#### Directions
Begin at the line containing "Open the 千代 A-rank card" in the entries below and end at the line containing "Click the cut scissors"; transcribe that range exactly and nothing outside it.

#### Material provided
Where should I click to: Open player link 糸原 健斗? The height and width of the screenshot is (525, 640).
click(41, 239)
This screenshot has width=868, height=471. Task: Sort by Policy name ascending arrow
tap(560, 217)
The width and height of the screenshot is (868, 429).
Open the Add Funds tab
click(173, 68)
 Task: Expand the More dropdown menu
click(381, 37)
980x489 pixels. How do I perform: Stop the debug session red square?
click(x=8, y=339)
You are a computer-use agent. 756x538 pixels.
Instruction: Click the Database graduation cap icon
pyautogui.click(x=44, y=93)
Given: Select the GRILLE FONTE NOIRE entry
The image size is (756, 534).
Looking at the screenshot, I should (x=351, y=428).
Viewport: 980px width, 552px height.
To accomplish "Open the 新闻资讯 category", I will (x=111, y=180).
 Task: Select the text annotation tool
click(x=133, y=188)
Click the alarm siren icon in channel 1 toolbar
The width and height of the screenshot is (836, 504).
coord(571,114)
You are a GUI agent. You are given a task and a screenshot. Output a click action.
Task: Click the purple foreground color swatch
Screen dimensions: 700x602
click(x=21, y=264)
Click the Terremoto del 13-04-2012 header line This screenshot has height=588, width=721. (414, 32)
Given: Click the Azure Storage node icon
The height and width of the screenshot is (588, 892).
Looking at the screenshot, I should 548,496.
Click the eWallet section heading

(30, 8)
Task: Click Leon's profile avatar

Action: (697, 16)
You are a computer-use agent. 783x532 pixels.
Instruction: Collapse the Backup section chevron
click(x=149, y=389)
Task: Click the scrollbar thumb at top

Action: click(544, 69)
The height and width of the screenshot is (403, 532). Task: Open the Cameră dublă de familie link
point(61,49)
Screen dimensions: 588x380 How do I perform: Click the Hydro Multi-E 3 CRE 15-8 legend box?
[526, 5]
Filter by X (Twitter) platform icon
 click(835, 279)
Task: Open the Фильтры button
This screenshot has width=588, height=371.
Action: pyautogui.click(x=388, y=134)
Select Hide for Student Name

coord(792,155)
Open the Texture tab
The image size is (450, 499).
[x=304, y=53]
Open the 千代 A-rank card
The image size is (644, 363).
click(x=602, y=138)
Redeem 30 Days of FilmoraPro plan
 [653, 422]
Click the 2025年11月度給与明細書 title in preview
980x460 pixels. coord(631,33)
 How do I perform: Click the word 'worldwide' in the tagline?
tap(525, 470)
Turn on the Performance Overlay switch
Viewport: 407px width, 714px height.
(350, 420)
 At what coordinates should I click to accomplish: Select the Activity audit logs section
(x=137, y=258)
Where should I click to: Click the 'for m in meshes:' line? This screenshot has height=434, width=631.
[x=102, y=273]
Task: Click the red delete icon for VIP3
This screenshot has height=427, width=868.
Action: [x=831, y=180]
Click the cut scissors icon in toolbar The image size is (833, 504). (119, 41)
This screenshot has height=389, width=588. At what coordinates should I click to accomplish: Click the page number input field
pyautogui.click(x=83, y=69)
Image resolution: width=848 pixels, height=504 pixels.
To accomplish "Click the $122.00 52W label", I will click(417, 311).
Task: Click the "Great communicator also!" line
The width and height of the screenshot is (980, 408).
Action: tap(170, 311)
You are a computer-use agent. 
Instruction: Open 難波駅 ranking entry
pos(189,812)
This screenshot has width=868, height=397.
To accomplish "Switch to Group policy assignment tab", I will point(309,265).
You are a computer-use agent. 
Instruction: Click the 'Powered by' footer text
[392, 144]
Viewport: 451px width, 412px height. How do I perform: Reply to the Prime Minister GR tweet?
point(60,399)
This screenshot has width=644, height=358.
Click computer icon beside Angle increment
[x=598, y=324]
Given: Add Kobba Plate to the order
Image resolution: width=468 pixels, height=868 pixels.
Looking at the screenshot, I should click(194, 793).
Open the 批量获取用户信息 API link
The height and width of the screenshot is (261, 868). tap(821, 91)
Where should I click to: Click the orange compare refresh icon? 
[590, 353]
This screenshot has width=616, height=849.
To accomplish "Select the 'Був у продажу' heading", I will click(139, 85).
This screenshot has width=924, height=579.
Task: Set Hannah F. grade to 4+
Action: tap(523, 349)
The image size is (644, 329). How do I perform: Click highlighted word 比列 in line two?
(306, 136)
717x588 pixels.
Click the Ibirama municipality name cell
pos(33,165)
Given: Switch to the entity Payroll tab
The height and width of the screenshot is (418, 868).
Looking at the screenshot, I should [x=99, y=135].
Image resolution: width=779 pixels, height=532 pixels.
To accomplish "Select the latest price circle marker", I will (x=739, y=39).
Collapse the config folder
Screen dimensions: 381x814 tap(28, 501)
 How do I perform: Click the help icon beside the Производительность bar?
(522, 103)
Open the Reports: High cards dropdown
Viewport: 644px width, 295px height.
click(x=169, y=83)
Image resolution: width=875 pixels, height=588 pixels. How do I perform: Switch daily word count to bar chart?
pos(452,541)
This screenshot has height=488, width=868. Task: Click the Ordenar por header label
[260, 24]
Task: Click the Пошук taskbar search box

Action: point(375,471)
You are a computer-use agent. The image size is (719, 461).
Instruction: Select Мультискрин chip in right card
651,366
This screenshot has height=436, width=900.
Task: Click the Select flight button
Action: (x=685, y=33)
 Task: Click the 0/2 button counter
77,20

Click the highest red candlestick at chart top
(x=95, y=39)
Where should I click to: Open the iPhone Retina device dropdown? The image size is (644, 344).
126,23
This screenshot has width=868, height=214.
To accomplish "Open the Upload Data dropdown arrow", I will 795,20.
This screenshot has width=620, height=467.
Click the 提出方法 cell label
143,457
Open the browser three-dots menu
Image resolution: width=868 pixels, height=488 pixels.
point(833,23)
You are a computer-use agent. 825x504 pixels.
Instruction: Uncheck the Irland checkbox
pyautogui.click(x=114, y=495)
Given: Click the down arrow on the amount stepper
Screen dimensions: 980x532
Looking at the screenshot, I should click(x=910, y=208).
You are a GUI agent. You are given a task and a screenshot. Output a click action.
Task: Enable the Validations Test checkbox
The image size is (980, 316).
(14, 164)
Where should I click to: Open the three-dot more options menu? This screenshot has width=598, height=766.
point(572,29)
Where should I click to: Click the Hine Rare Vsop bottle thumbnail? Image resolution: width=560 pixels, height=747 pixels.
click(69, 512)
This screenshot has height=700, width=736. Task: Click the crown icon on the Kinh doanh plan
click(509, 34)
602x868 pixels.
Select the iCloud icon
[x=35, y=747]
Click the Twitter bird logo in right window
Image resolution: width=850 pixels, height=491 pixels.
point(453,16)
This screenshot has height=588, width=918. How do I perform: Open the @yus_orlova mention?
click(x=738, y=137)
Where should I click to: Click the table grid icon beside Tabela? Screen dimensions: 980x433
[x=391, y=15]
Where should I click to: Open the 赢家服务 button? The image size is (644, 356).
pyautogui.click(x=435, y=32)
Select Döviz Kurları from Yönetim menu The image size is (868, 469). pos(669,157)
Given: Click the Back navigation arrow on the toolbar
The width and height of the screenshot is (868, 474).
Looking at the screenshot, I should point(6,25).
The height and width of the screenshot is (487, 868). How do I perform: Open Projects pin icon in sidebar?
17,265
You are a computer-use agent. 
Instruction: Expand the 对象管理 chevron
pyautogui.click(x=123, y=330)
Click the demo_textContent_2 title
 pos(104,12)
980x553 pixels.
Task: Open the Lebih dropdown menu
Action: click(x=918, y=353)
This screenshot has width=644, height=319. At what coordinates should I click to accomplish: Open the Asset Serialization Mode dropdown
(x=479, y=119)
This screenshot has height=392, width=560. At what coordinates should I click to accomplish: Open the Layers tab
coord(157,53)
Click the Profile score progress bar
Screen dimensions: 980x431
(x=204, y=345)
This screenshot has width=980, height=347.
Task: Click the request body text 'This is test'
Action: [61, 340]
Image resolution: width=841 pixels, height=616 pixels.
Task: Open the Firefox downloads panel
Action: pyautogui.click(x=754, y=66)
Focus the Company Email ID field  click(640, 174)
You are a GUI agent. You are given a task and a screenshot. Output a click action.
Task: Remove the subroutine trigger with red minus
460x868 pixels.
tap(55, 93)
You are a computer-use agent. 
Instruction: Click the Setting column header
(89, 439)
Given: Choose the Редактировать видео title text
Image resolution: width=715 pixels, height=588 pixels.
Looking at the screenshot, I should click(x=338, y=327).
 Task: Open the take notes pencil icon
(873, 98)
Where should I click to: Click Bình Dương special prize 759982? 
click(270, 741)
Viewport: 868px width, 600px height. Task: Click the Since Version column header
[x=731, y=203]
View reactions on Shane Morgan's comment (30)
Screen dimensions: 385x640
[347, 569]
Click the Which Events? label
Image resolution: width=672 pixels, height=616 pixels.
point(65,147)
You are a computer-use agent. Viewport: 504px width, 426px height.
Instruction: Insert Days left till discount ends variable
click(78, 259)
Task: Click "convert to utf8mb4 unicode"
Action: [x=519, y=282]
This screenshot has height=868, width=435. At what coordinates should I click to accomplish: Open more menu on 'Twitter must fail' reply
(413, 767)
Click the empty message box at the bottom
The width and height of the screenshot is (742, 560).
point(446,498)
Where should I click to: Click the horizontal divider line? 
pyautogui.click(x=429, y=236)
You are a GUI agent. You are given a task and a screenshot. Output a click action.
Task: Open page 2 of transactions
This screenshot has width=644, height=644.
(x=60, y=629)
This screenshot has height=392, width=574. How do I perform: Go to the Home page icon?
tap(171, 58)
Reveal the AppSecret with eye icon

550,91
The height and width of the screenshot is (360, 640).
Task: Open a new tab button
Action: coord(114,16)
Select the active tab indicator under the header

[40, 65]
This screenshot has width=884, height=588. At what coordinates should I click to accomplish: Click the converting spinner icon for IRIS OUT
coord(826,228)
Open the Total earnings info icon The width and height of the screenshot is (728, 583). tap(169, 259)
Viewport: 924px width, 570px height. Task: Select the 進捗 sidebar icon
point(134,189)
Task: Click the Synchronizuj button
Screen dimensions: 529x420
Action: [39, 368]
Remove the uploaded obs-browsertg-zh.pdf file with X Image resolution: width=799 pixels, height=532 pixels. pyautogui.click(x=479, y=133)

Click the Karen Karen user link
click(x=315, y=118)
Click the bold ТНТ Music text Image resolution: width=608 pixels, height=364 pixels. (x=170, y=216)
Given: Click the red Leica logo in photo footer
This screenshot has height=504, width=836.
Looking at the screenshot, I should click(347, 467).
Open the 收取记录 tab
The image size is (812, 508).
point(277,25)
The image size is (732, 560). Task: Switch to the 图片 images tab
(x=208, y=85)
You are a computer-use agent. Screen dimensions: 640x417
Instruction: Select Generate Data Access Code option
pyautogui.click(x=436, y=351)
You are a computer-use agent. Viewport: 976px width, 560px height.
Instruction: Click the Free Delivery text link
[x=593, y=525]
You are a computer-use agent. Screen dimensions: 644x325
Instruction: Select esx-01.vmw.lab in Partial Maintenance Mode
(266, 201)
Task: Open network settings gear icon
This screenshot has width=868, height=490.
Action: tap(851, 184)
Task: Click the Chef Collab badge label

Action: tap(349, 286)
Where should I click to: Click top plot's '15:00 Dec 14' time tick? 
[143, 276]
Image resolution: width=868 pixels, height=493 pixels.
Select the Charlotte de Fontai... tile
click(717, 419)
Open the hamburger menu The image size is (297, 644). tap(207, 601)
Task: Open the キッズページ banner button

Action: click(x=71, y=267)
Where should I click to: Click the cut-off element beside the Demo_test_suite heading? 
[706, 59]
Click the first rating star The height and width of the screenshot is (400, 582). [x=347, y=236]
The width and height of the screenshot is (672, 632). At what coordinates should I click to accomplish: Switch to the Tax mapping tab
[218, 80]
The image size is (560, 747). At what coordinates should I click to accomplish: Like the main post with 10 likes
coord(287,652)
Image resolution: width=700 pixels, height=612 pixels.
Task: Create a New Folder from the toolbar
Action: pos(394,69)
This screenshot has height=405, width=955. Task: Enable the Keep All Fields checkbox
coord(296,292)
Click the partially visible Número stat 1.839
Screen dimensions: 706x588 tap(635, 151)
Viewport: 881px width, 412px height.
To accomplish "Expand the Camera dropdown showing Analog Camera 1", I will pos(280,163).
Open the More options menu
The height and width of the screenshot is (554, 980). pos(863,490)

#### Solution to this exercise
Open the 千代 A-rank card
The image size is (644, 363).
click(x=602, y=138)
Redeem 30 Days of FilmoraPro plan
 [653, 422]
Click the 2025年11月度給与明細書 title in preview
980x460 pixels. coord(631,33)
 How do I perform: Click the word 'worldwide' in the tagline?
tap(525, 470)
Turn on the Performance Overlay switch
Viewport: 407px width, 714px height.
(350, 420)
 At what coordinates should I click to accomplish: Select the Activity audit logs section
(x=137, y=258)
Where should I click to: Click the 'for m in meshes:' line? This screenshot has height=434, width=631.
[x=102, y=273]
Task: Click the red delete icon for VIP3
This screenshot has height=427, width=868.
Action: [x=831, y=180]
Click the cut scissors icon in toolbar The image size is (833, 504). (119, 41)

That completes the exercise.